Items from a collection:
..............................

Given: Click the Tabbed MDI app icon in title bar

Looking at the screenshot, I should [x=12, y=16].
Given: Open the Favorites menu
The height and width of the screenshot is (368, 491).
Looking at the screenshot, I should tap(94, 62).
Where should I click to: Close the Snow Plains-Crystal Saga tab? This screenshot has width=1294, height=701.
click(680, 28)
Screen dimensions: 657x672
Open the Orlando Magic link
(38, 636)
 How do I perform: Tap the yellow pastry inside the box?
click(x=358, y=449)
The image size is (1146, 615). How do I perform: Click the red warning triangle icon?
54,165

..............................

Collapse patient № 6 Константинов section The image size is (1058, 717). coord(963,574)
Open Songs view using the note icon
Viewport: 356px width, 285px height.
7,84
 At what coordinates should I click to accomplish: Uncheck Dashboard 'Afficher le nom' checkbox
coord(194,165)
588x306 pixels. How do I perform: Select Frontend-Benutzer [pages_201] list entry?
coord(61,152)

..............................

WHAT IS EXPECTED:
Tally the lines of the items above that contain the string "perform", matching case exactly. Give only the number.

THE SOLUTION:
3